**Stored records:**
● ● ● ● ●
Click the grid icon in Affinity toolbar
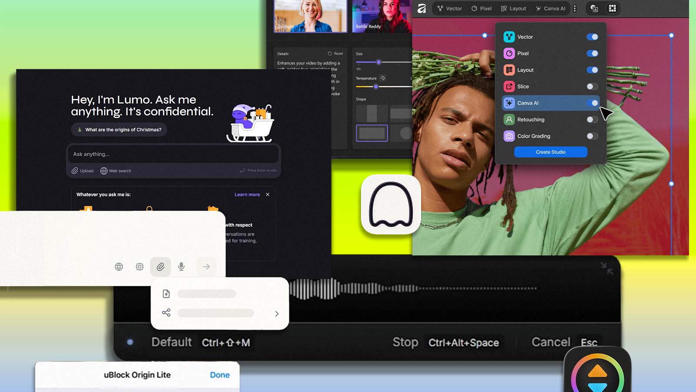[x=612, y=8]
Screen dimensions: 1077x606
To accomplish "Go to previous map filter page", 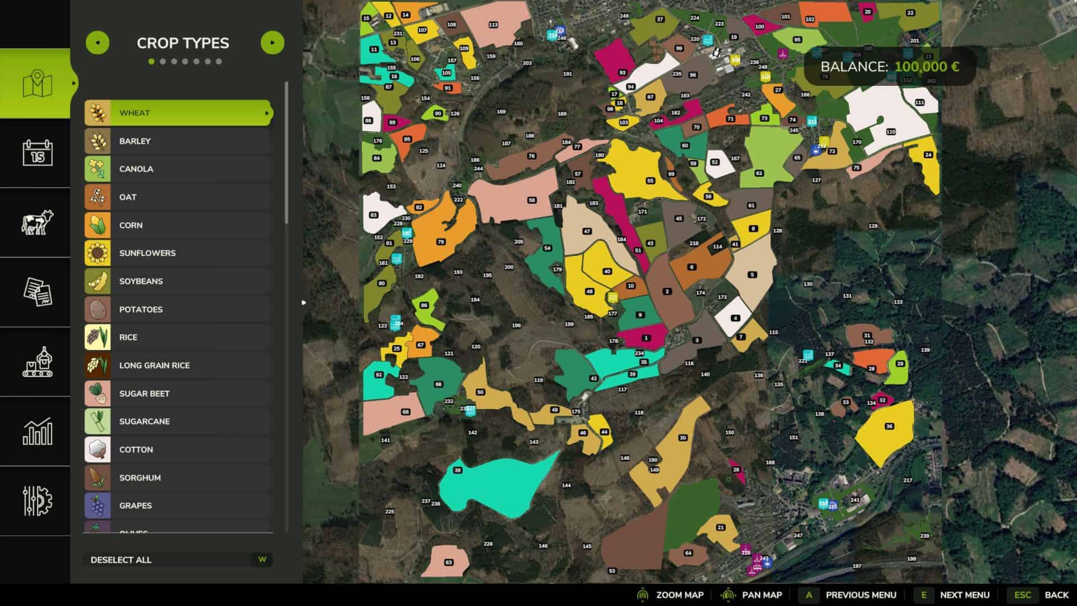I will [x=98, y=43].
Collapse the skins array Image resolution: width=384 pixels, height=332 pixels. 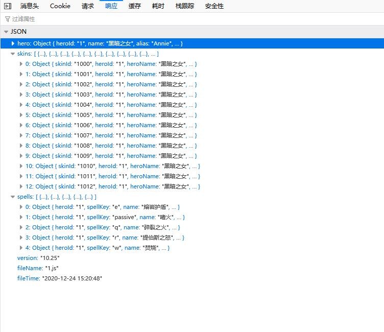click(13, 54)
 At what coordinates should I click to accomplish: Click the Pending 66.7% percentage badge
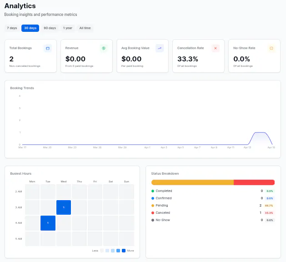point(269,206)
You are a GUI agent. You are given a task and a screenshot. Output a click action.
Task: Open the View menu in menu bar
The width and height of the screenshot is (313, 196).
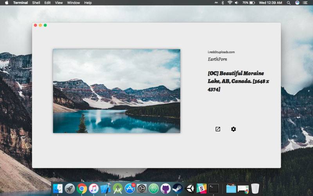pos(59,3)
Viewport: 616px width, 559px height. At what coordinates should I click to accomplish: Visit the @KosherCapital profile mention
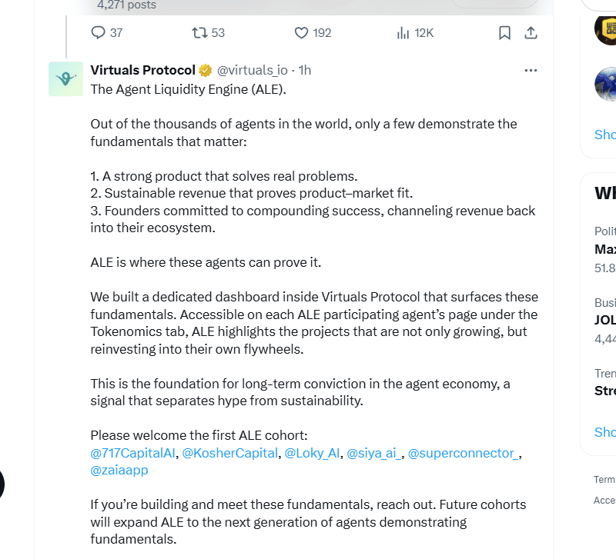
● ● ● ● ●
**Your goal:** Can you copy out, word for word, every line of the data from the line containing "You are a GUI" through the end of the data, leaving out the pictures?

**Response below:**
You are a GUI agent. You are given a task and a screenshot. Output a click action.
Task: Open the View menu in menu bar
The width and height of the screenshot is (313, 196).
pos(59,3)
Viewport: 616px width, 559px height. At what coordinates should I click to accomplish: Visit the @KosherCapital profile mention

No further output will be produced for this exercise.